SOURCE DOCUMENT
===============

I greatly appreciate your answer … differing parenting and teaching types and theories absolutely thrill me to learn about. ANd I appreciate you time and candor . As you stated many times we may end up disagreeing in our techniques but we are both trying to allow our children to explore their environmenmt unincumbered by what society pushes us to acheive as well as allow them to become life long learners both in their schoolong and in their social lives.
In other news …. I have a friend ion Sparwood named Shauma Salmon if you llok in my facebook friends … she has a special needs child witrh a non-verbal learning disorder (this mean she needs information explianed orally or visually … abstracts like math concepts ie addition equations written on paper are REAL struggle ie >>1+1 = ? << would need a visual aid or the oral explanation given for her to even approach answering.
Sparwood schools are horrendous in their Special needs program having practically written her child off as a never graduate which is a little premature since she just finished grade one and shows phenominal talent in Language Arts .
Is there a home schooling (unschooling) program in her area … I can't seem to find the link to your daughter's teacher to research for Shauna and was hoping for your assistance.
Thanks again for everything baby!

===============

EXERCISE SET
- 1) In the message, which subject does the friend's child show phenomenal talent in?
- 2) Reproduce the message word for word from "Sparwood schools are" to "Language Arts .".
The data that comes next has no connection to the message above.

DATASET EXCERPT
===============

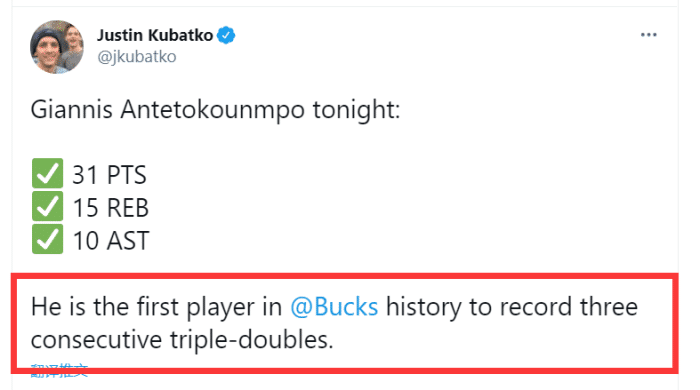
Task: Select the "Giannis Antetokounmpo tonight:" line
Action: coord(215,110)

===============

COMPLETED EXERCISE
- 1) Language Arts.

- 2)
Sparwood schools are horrendous in their Special needs program having practically written her child off as a never graduate which is a little premature since she just finished grade one and shows phenominal talent in Language Arts .